Israeli threat to US democracy
http://www.gulf-daily-news.com/NewsDetails.aspx?storyid=340430
JAMAL KANJ
Thursday, October 25, 2012
THE US State Department is circulating a confidential letter
urging European Union (EU) members and other "friendly" countries to
help block Palestinian attempts to secure non-member Observer State status at
the United Nations (UN) General Assembly.
The memorandum, seen by this writer, falsely asserts that
the US and the Middle East Peace Quartet are working toward a two-state
solution that envisages "a secure, democratic Jewish State of Israel and a
Palestinian State as a homeland for the Palestinian people".
While the Peace Quartet has endorsed the establishment of an
independent Palestinian State, it never agreed on defining Israel as a
"Jewish state". In fact, this issue was a sticking point leading to
the failure of the Quartet's meeting in July last year.
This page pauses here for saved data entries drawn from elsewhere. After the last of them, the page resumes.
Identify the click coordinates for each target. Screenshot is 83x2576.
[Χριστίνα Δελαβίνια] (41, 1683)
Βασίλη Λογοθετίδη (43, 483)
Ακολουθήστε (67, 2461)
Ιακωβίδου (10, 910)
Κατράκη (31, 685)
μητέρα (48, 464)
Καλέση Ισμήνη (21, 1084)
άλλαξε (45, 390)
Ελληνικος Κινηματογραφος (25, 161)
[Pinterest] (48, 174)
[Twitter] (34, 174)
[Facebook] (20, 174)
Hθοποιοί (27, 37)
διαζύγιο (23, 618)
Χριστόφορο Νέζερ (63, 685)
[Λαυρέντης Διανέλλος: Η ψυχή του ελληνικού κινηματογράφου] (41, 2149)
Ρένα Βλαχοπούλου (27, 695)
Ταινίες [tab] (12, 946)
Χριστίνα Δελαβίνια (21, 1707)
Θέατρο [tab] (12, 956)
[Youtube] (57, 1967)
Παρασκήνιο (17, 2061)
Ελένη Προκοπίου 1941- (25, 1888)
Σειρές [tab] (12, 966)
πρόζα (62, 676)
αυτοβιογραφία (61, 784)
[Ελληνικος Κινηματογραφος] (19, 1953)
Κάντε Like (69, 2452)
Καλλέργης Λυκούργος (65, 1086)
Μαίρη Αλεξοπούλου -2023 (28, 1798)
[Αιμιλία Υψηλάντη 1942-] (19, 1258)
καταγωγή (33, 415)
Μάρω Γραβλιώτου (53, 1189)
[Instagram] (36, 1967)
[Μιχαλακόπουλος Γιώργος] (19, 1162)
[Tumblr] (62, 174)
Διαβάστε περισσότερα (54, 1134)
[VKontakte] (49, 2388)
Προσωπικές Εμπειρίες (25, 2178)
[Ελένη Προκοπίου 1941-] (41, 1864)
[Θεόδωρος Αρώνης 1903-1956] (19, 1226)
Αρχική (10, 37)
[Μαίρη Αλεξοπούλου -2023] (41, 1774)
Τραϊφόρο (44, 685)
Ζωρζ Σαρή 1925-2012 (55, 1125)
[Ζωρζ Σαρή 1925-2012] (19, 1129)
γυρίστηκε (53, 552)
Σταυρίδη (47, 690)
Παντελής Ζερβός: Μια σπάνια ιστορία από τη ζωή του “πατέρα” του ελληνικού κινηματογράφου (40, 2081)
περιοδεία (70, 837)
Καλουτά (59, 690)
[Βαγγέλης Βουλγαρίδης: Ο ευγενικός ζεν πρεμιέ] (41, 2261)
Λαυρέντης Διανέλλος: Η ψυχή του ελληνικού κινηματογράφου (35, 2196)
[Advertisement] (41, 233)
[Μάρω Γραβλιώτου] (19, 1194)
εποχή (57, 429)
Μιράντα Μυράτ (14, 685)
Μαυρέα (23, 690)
The State Department communiquŽ also claims the US continues
"to urge both parties to avoid provocative one-sided actions that could
undermine trust".
Sadly, the US is conspicuously treating Palestinian
diplomatic efforts at the UN as more serious than Israel's interminable
breaches of the 20-year-old Oslo Accords.
Phlegmatic on Israeli violations, the US State Department is
mobilising its own diplomatic corps on behalf of Israel to undermine
Palestinians' basic right to a state of their own.
In the private US document, the administration cautioned
that "a General Assembly resolution on Palestinian statehood could also
open the door to Palestinian participation as a state in other international
fora, including at the International Criminal Court (ICC)".
Why is the US concerned about this?
UN Observer State status will only grant the ICC
jurisdiction over war crimes committed within the geographical area of the
state.
In the absence of war crimes, the ICC's jurisdiction becomes
immaterial.
Perhaps US apprehension over Palestinian entry into the UN -
with power to adjudicate on matters related to war crimes - is an implicit
admission of Israeli culpability in such crimes.
The letter carried an oblique warning to European countries
that Palestine joining the UN will have "significant negative
consequences" including "our ability to maintain our significant
financial support for the Palestinian Authority" - implying that EU
countries will be left with the burden of supporting a Palestinian economy
strangled by Israeli occupation.
Israel's grip on US foreign policy is bizarre.
Last month, since the Israeli Prime Minister was not there,
the US President had to cancel a 20-year-old tradition of meeting world leaders
present for the opening of the UN General Assembly session.
To avoid the appearance of meeting world leaders, but not
Benjamin Netanyahu, Barack Obama called off his meetings altogether.
This irrational Israeli influence over American foreign
policy was investigated at length in a book called The Israeli Lobby and US
Foreign Lobby by John Mearsheimer and Stephen Walt, who argued: "It is
time for the United States to treat Israel not as a special case but as a normal
state, and to deal with it much as it deals with any other country."
In his farewell speech in 1796, the founding father and
first American President George Washington presaged these type of relations and
forewarned about the danger of "the insidious wiles of foreign
influence".
"The jealousy of a free people ought to be constantly
awake, since history and experience prove that foreign influence is one of the
most baneful foes of republican government," he said.
Indeed, the Israeli lobby's diabolic "influence" over
elected American officials is the most destructive threat to US democracy.